Nunavik cops claim success in anti-drug activities


KANGIRSUK — Nunavik’s cops say they’re starting to make some progress in keeping narcotics out of circulation in Nunavik.

So far this year, they’ve netted three kilos of drugs and more than $10,000 in cash.

Last week in Kangirsuk, police chief Brian Jones told delegates to the Kativik Regional Government council that the combined anti-drug investigations of the regional police force and the Surêté du Québec are becoming increasingly successful.

In 1999, cops seized eight kilos of hashish, marijuana, and cocaine destined for communities along the Ungava Bay coast.

Police now receive assistance from paid informants who supply tips on shipments and traffickers’ activities.

“We’re offering money now if the information is good, and we’re starting to get a good response,” Jones said. “We’re starting to get very good information, and our credibility has improved.”

But Jones admitted that the drugs nabbed by police only represent about 10 per cent of the total amount coming into the region.

He put the street value of this illicit drug market in Nunavik at around $10 million.

Over the past year and a half, police did manage to seize around $62,000 in drug money. Last week in Kangirsuk, Quebec’s public security minister Serge Ménard confirmed that this money will be returned directly to the Kativik Regional Police Force.

“We feel the money should go back here so we can do drug prevention programs,” Jones said.

Jones also told the KRG council that police are starting to seize property or other assets acquired through drug trafficking, and use proceeds from their sales to fight drug use in the region.

At the KRG meeting, Jones also unveiled the police force’s optimistic objectives for 2000. Topping the list is a plan to set up more municipal public security committees to work on community policing.
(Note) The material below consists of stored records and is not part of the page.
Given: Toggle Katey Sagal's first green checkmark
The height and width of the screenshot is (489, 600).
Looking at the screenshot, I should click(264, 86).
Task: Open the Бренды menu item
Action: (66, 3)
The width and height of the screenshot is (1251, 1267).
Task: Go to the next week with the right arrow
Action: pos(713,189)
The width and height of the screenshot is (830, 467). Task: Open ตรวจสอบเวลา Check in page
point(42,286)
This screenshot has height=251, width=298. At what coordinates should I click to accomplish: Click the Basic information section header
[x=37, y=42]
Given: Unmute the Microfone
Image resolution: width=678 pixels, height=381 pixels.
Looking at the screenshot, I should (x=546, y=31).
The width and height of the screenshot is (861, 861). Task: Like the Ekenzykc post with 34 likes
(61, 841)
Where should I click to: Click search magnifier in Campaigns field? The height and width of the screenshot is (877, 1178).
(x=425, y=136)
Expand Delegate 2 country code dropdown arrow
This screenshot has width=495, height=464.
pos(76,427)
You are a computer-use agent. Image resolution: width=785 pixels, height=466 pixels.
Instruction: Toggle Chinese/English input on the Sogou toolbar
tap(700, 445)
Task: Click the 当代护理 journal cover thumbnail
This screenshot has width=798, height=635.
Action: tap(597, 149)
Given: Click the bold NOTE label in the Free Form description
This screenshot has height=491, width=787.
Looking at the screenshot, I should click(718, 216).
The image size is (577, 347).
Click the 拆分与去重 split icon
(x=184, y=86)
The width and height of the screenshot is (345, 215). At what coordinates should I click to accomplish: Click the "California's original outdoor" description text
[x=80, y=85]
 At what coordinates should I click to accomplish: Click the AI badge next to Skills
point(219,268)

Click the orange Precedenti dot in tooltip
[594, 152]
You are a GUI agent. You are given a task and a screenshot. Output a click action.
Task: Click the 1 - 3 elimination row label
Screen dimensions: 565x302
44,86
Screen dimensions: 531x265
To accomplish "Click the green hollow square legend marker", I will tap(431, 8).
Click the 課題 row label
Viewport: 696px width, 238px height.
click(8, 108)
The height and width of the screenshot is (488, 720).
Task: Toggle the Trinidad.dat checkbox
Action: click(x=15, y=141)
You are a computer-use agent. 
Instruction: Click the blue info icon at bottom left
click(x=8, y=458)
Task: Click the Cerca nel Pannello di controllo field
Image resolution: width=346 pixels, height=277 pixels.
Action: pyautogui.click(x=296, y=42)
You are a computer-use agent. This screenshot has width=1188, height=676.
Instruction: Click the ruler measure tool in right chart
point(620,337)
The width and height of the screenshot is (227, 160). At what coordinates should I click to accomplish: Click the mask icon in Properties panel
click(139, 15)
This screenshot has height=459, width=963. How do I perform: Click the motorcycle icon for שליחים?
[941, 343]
Several communities, including Quaqtaq, Tasiujaq, Inukjuak, Kangirsuk, Puvirnituq and Akulivik still lack these committees.

The KRPF will need increased support in the communities because soon, for the first time in Nunavik, police will start to enforce new municipal peace and order and traffic by-laws.

“Within a month we should have the tickets,” Jones said.

Jones said the KRPF also wants to reduce the number of conjugal violence offenses by another 10 per cent.

“We had 224 conjugal violence offenses in 1998, and 168 in 1999,” Jones said. “We’d like to take it a little lower. We feel that a 10 per cent decrease in 2000 will be a realistic target to attain.”

Puvirnituq recorded 51 conjugal assaults, the highest rate of domestic violence in Nunavik, followed by Kuujjuaq with 42 conjugal assaults.

These two communities also had the highest overall number of crimes. According to KRPF statistics, which also include suicides, Kuujjuaq police recorded a total of 963 incidents in 1999- up from 749 in 1998, while Puvirnituq had 898, up 300 from the previous year.

The KRPF, intended to be a wholly aboriginal police force, also wants to increase its Inuttitut-speaking police officers to 50 per cent in every community.

“This objective is almost attained now except for a very small number of municipalities, particularly in Puvirnituq, where special attention will have to be given,” Jones said.

Nine recruits for the KRPF finish training at Quebec’s police academy in early March. Eight are from communities along the Hudson Bay coast, which have been very poorly represented in Nunavik’s regional force.